Provided text:
+ + + + + + +

ColumnistsPREMIUM

TOM EATON: Don’t point fingers at the steaming heap of bull, it’s a glittering pile of bullion

Presidency spokesperson Vincent Magwenya. Picture: GCIS.
Presidency spokesperson Vincent Magwenya. Picture: GCIS.

Ordinarily, the stuff exuded by the ANC government’s spokespeople is best avoided lest it leave a lasting stain. Certainly, our media flatters them terribly by referring to them now and then as “spin-doctors”, as if that long, grey line of gaslighters has any proficiency beyond dangling like windsocks in the prevailing dogma.       

It’s also not as if there’s a shortage of other material this week, what with the president creating a minister of electricity, no doubt to be followed soon by a minister of electricity for realsies, and then a minister of no seriously guys I’m not even joking anymore we’re totally going to make electricity happen by 2030.

There was also the story of the president’s plane being towed for minor repairs into a hangar at Cape Town International, apparently by the same people who buy trains for Prasa; according to reports, technicians “miscalculated” the height of the aircraft’s tail and promptly banged it straight into some steel roof beams. The jet, like the country it represents, is now going nowhere until it is fixed.

Yes, the fruit has hung particularly low for columnists over the last few days; and yet sometimes we must put aside childish things and instead turn to the tawdry little sideshow where, on Sunday, government spokesperson Vincent Magwenya was trying to tell us that a steaming heap of bull was, in fact, a glittering pile of bullion.

+ + + + + + +

(Saved data entries)
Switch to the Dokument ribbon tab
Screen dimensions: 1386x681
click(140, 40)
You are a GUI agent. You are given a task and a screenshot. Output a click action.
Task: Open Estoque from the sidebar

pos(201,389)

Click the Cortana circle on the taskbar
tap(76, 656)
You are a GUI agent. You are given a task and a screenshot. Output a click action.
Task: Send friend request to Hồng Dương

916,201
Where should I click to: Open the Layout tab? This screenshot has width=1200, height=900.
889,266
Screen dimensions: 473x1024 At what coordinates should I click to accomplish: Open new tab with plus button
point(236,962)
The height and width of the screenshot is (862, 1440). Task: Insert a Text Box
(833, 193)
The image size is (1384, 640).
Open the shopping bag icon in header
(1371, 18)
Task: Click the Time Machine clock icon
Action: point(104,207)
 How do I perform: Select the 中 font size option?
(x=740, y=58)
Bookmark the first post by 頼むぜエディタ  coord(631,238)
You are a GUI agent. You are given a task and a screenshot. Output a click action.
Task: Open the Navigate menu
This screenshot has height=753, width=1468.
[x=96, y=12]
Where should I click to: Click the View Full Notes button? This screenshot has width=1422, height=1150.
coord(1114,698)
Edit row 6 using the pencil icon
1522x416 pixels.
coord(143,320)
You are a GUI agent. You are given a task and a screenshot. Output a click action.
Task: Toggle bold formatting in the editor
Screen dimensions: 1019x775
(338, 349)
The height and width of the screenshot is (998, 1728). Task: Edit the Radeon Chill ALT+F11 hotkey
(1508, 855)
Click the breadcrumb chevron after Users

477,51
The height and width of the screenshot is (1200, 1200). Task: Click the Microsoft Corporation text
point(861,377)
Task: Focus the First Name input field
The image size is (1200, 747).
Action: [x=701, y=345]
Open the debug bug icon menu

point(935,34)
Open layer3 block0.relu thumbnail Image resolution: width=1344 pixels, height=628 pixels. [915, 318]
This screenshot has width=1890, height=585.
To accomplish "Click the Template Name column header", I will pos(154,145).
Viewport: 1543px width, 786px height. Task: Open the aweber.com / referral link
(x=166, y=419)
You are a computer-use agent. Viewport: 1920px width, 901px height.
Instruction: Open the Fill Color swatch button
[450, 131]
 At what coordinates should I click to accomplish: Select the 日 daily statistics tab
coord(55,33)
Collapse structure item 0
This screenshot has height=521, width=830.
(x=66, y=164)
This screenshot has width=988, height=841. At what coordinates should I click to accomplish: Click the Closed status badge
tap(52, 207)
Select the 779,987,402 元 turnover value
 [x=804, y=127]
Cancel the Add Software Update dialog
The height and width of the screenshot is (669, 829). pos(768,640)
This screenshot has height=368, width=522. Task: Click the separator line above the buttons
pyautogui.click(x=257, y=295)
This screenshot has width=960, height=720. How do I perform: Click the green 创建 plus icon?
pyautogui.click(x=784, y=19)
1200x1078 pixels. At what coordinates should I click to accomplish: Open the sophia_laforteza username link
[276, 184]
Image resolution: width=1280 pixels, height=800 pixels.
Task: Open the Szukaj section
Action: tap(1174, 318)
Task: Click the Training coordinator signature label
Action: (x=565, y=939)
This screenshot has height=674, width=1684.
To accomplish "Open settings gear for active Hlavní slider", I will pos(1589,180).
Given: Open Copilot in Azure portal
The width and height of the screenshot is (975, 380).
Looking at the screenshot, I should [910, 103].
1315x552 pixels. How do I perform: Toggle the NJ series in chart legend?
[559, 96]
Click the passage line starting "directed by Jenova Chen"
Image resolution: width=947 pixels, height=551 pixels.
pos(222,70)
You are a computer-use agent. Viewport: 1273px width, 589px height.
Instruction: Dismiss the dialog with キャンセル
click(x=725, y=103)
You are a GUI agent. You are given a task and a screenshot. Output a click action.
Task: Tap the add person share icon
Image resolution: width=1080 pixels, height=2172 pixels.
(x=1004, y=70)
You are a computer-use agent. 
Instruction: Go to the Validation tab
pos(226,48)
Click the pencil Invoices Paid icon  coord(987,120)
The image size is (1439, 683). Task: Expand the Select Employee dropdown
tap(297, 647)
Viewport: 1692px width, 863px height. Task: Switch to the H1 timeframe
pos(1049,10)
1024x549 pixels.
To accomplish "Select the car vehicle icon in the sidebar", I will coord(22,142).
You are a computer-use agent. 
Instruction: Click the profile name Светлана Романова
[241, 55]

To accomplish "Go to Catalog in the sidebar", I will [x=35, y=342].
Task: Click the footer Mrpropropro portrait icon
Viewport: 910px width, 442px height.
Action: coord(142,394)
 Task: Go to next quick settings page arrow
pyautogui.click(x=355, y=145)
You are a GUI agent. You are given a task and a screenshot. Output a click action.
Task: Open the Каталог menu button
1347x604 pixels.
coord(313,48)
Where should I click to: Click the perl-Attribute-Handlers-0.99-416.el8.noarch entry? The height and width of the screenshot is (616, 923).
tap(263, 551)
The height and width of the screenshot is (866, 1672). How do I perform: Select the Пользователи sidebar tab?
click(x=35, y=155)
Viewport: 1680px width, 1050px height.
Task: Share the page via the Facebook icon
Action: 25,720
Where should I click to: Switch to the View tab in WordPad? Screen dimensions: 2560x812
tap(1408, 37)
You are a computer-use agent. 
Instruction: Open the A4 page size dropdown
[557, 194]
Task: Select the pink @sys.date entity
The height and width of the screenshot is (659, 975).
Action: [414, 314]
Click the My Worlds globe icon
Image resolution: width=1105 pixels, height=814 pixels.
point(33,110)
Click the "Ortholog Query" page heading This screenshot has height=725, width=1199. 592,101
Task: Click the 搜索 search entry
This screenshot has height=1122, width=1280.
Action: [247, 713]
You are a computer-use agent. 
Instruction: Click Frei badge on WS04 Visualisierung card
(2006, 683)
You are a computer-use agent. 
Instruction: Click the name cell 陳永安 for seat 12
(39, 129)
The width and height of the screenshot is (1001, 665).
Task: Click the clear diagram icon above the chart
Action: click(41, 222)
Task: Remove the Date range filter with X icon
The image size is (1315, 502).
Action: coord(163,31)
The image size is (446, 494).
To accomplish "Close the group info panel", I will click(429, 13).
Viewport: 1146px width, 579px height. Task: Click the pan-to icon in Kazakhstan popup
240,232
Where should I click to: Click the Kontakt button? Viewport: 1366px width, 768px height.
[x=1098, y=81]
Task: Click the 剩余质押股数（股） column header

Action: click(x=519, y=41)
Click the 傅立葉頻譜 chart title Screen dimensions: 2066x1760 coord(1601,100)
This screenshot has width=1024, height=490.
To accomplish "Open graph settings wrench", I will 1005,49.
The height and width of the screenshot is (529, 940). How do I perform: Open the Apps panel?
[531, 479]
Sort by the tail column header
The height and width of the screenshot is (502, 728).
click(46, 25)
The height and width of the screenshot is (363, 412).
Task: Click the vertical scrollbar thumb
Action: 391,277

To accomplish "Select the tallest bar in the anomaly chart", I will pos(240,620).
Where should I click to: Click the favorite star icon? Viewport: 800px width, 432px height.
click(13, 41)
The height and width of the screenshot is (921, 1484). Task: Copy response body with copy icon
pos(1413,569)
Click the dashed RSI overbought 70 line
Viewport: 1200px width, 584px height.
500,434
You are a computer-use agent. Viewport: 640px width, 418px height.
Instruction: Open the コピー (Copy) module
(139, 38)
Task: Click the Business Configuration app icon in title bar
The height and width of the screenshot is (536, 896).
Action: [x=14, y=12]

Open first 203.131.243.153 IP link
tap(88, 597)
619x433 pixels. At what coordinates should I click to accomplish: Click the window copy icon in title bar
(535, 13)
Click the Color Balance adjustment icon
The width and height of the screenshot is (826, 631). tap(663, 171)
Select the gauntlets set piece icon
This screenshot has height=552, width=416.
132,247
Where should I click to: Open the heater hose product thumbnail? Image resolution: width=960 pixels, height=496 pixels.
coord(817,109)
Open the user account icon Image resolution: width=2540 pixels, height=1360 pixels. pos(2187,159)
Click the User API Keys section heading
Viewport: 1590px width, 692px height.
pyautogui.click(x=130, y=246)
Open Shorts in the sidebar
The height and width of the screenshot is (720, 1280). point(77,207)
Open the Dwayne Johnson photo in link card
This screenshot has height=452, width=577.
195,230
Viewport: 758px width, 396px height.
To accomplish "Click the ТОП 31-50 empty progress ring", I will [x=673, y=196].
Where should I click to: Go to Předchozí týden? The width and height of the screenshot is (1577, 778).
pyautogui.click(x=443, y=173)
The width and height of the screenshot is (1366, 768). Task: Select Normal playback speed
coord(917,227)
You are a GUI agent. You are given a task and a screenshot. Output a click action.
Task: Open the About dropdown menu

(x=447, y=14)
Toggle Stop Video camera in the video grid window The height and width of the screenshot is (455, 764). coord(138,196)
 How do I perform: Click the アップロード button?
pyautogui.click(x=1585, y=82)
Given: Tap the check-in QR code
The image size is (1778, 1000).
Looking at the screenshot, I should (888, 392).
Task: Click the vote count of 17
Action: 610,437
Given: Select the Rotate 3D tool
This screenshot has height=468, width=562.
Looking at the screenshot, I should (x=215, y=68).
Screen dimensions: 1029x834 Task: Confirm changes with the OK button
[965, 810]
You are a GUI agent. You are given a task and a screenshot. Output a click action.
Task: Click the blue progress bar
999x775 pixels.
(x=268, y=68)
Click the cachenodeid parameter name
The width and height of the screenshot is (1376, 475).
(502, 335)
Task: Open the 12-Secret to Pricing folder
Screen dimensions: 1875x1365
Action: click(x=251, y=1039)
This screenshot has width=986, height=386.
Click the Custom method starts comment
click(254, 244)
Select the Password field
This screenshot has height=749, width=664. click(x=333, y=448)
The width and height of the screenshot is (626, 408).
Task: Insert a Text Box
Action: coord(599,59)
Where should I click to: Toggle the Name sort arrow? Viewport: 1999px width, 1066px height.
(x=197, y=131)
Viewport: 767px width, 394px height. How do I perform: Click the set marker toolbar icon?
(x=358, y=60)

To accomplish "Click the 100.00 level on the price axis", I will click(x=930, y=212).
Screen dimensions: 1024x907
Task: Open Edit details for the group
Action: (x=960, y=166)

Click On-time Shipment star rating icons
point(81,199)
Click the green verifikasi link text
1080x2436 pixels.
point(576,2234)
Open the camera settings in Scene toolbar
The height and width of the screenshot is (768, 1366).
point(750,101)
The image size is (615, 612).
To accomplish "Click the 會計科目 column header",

+ + + + + + +

Brief A:
Answer these questions using the column about Vincent Magwenya:
(i) Which airport's hangar was the president's plane towed into for minor repairs?
(ii) What did the technicians miscalculate, according to reports?
(iii) On which day was Vincent Magwenya trying to persuade the public?
Brief B: Reproduce the passage of the column about Vincent Magwenya word for word, starting with "ColumnistsPREMIUM" and going on through "the prevailing dogma.".
Brief C: Extend the column about Vincent Magwenya by writing its next part.

Exercise response A:
(i) Cape Town International
(ii) The height of the aircraft's tail
(iii) Sunday

Exercise response B:
ColumnistsPREMIUM

TOM EATON: Don’t point fingers at the steaming heap of bull, it’s a glittering pile of bullion

Presidency spokesperson Vincent Magwenya. Picture: GCIS.
Presidency spokesperson Vincent Magwenya. Picture: GCIS.

Ordinarily, the stuff exuded by the ANC government’s spokespeople is best avoided lest it leave a lasting stain. Certainly, our media flatters them terribly by referring to them now and then as “spin-doctors”, as if that long, grey line of gaslighters has any proficiency beyond dangling like windsocks in the prevailing dogma.

Exercise response C:
Of course, nobody expects him to sound plausible, but I can’t help feeling that he might have worked on his script a little better, perhaps paraphrasing the bit where he insisted that Cyril Ramaphosa “is applying his mind” to the electricity crisis.

After all, it was way back in 2014 when Jacob Zuma appointed Ramaphosa to fix Eskom, so either he’s been applying his mind since and proving that the application of said mind produces no results whatsoever, or he’s only started doing it now, thereby confirming that he’s spent his presidency hoping that this load-shedding the commoners are talking about is a natural phenomenon, like the northern lights or El Nino, and will soon fade away so the mob’s distant yells can be replaced by the gentle lowing of his cattle and the contented bleats of Fikile Mbalula.

Perhaps realising what he’d implied about the president, Magwenya threw himself into the safety of the collective, explaining that Ramaphosa was consulting with “business, labour community leaders, interfaith leaders and the presidential co-ordinating council”. Of course, some radical atheists might wonder why the president is consulting interfaith leaders rather than, say, energy experts, but I suppose the first chapter of Genesis doesn’t say, “And then a qualified engineer said: ‘Let there be light’”, so perhaps we’ll call that one a draw.

Indeed, Magwenya’s words to the nation were full of reconciliation and the turning of other cheeks. This, he insisted, is “not the time for finger-pointing”. Instead, he said, we should “look past our ideological differences and … work together in the interests of our nation”.

I can’t fault him on the first observation: pointing a finger at the ANC is always a bad idea since it endangers whatever jewellery you might be wearing on that finger.

Magwenya’s second request, however, was about as sensible as a surgeon asking his team to look past the axe lodged in their patient’s skull. After all, it is the ANC’s ideology — rent-seeking masquerading as pro-poor revolution — that got us to this point. To ask that we overlook it would be insulting if it wasn’t so transparent.

Perhaps realising that he was losing the room, Magwenya tried some classic early 19th-century oratory. “The president expects”, he began, as if relaying a message to the fleet from Admiral Nelson, if Nelson had shot off his own arm and then accidentally set his flagship on fire by knocking over his lantern while reading Captaining for Dummies in his bunk.

“The president expects that even those who harbour reservations about his approach will join in and put shoulder to the wheel because we are working towards the same goal.”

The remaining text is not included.